Salmon, Spinach And Chermoula Rolls
More often than not I’m perfectly happy with a simple piece of grilled salmon accompanied by nothing more than a squeeze of lemon juice. But sometimes I just get a craving for something a bit more complex and interesting, and if I do it’s hard for me to go past this tart, spicy Moroccan marinade that add so much verve to whatever it’s used with.
This particular dish came about through one of those happy coincidences when I happened to have rather a lot of chermoula leftover in the fridge and was wondering what to do to dress up some salmon fillets for dinner. Well, one thing led to another and these lovely rolls are the result. They look and taste wonderful, and are fantastic for a dinner party, as they can be made well ahead and simply popped in the oven to cook when you need them.

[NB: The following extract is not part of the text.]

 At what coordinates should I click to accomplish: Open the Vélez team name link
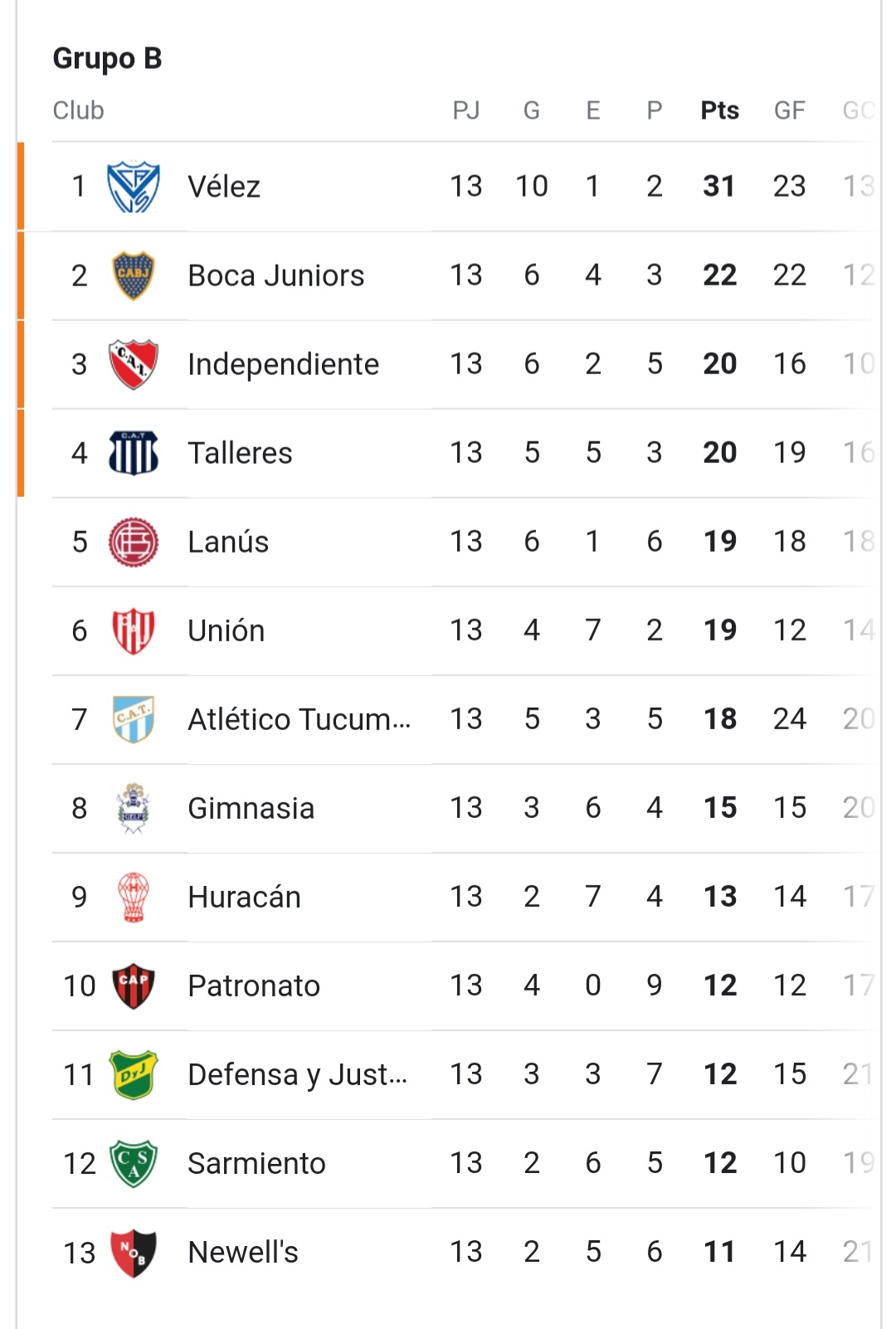(224, 187)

- 4 small fillets of Atlantic salmon (or ocean trout), skin off
- 12-16 large English spinach leaves, washed and stalks removed
- lemon wedges, to serve
- 2 teaspoons freshly ground black pepper
- 2 teaspoons freshly ground cumin
- 2 teaspoons ground coriander seeds
- 1 teaspoon smoked paprika
- 2 teaspoons sweet Hungarian paprika
- 1/2 teaspoon cayenne pepper
- 6 large cloves garlic, finely chopped
- 1/4 cup (60ml) lemon or lime juice
- 1 small red chilli, seeded and chopped
- 1/2 cup finely chopped coriander
- 1/4 cup (60ml) extra virgin olive oil
- 4-5 large ripe tomatoes, seeded and sliced
- 1/2 small red onion, very finely sliced
- 1/4 cup (60ml) extra virgin olive oil
- 1/2 teaspoon freshly ground cumin seeds
- good pinch of smoked paprika (you could use sumac instead)
- 1 tablespoon lemon juice, or more to taste
- sea salt, to taste
- handful of small black olives
- tiny coriander leaves, to garnish
For the chermoula, put all the ingredients into a bowl and thoroughly mix them together. Set the bowl aside in a cool spot while you prepare the salmon.
Trim the fillets up a bit, removing the thinner ‘tail’ if necessary, so they are roughly log-shaped (hang onto the trimmings as you can make extra rolls from these.) Pop all the fish onto a plate and into the fridge.
Now lay a sheet of foil large enough to comfortably enclose one fillet on your work surface, then put a slightly smaller sheet of baking paper over this. Overlap two to three large leaves of English spinach, shiny side down, in the middle of the baking paper. Now, thoroughly coat one piece of salmon in the chermoula and sit it in the middle of leaves. Using the paper to help you, wrap the leaves completely around the fish (use some extra leaves if the salmon isn’t covered) then wrap the paper around it too, to form a log. Roll this up snugly in the foil. Secure the ends of the foil by twisting them tightly in opposite directions so the whole package resembles a neat bon-bon. Pop it in the fridge and repeat the rolling and wrapping with the remaining fillets. (At this stage, I mix the trimmings with some or the remaining chermoula then bundle them together into one or two rolls as well – they don’t slice quite as neatly as the rolls made with the whole fillets, but I usually chill them once they’re cooked and have them cold the next day by which time they cut beautifully.) Chill all the rolls for a couple of hours.
Preheat your oven to 200C.
Sit the salmon bonbons on a baking sheet, then put them in the oven and bake for 15 minutes – if the fillets are thick, allow an extra couple of minutes. Remove them from the oven and leave the rolls in their wrappings for at least 20 minutes to settle and firm up a bit – don’t worry they will cool down as the foil keeps them warm. (You can also chill them and serve them cool if it’s a hot day.)
While the rolls are settling, put the tomatoes, onion, olive oil, cumin, paprika, lemon juice and salt into a bowl and gently stir them together.
To serve the salmon, put a good spoonful of salad onto each plate, then scatter some olives and tiny coriander leaves on top. Unwrap the logs. Using a sharp knife (preferably not a serrated one as it tends to tear the flesh), slice the salmon into thick rounds. Overlap these on the plate beside the salad and serve with lemon wedges.